Yes, Another Response to A Church vs. World Issue

This morning I was reading an article from the Independent Journal Review on what Millennials within the Church actually want from their church. To me, it was a pretty surprising article. I’d expected more radical responses, as that has always been my experience when dealing with Millennials within the Church. Our family has attended more than seven different denominations in the last six years, searching for a church that isn’t afraid to address the Truth and stand strong for Jesus, instead of running away at the first sight of trouble. We’ve finally found one that suffices, though I’m sad to say it’s congregants aren’t nearly as vocal as the Pastor. Most are lukewarm, waiting to hear words that will tickle their ears, rather than cause them to move into action. Loving one’s neighbor is never easy, and most of us would love to tune that message out, wouldn’t we? Sometimes though, God calls us to tough love, and I wish the Church would address that more instead of spouting endless scriptures about how “God is love.” He certainly is love, and that love takes many forms as it does in parenting, in marriage, in community relations and so forth. Sometimes God leaves us in our sin because we are unwilling to acknowledge it, despite being told that we are in fact, rolling around in the muck of it and are in danger of being left in it if we choose not to repent and turn from it. Romans 1:26-28 is a great reminder of that.

While I was reading the comments section of this article, I was disappointed to see so many people defending revisionism within the Church! Some asked if we should bring back stoning for homosexuals. This was my response, for which I am entirely unapologetic. I’ll leave you with it and ask, what would you have said?

Well, perhaps we should bring that back. I for one am disappointed to learn that at one time it was in fact illegal to be homosexual in the U.S and that law has been rescinded. I’d love to see it come back! But I wouldn’t want my Pastor to preach an entire sermon on how the government should deal with homosexuality. I’d prefer that He’d speak about God’s take on it and that God calls us to repentance for ALL sins. It’s a sin that desperately needs addressed within the church before too many fall away for eternity!

Rom. 1:26-28, “For this reason God gave them over to degrading passions; for their women exchanged the natural function for that which is unnatural, 27 and in the same way also the men abandoned the natural function of the woman and burned in their desire toward one another, men with men committing indecent acts and receiving in their own persons the due penalty of their error. 28 And just as they did not see fit to acknowledge God any longer, God gave them over to a depraved mind, to do those things which are not proper.”

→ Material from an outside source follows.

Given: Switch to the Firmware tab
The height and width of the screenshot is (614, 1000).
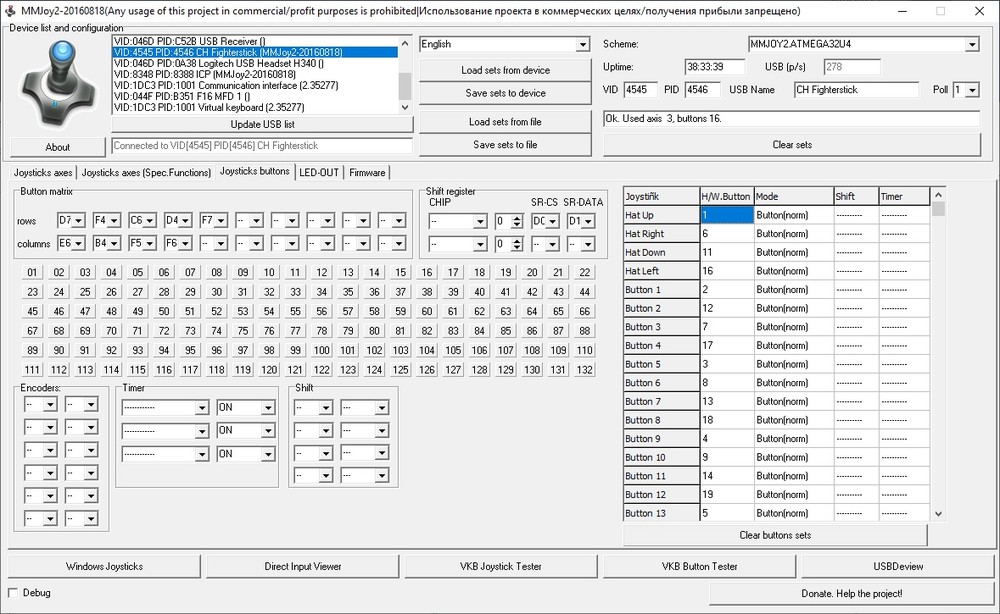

If you refuse to turn from your sin, God WILL leave you to it and you will NOT enter the Kingdom of Heaven. Many “Christian” homosexuals will be surprised to find themselves burning in hell for eternity. Just as many “Christian” murderers, adulterers, pedophiles, liars, greedy “business” folks, etc. God has made it clear that He does NOT condone homosexuality, yet the church has softened the message in order to fill the seats. It IS possible to turn from that sin and recover, though it takes years of hard work and dedication. And it CAN and HAS been done without the use of harmful therapies. Simple prayer and Bible study has fallen wayside over the years and the miracles of Jesus and of faith have long been forgotten in lieu of trusting in man, which always leads us astray.

2 thoughts on “Yes, Another Response to A Church vs. World Issue

  1. Tough but true. I am from Portland Oregon and I now live in Seattle. Both cities have large homosexual populations. My church in Portland has homosexuals going to it or at least it did. We always loved them as we believe Christ would. We never watered down the message once in a while they would quit coming but eventually return. Now with Homosexual marriage they wanted our pastor to officiate the ceremony but he refused. Now they have not gone back. These two cities seem particularly hard to address this issue and when done it can have repercussions but none the less we address it the same as we would any other sin. Christ died for that sin as all others. Thanks for your post.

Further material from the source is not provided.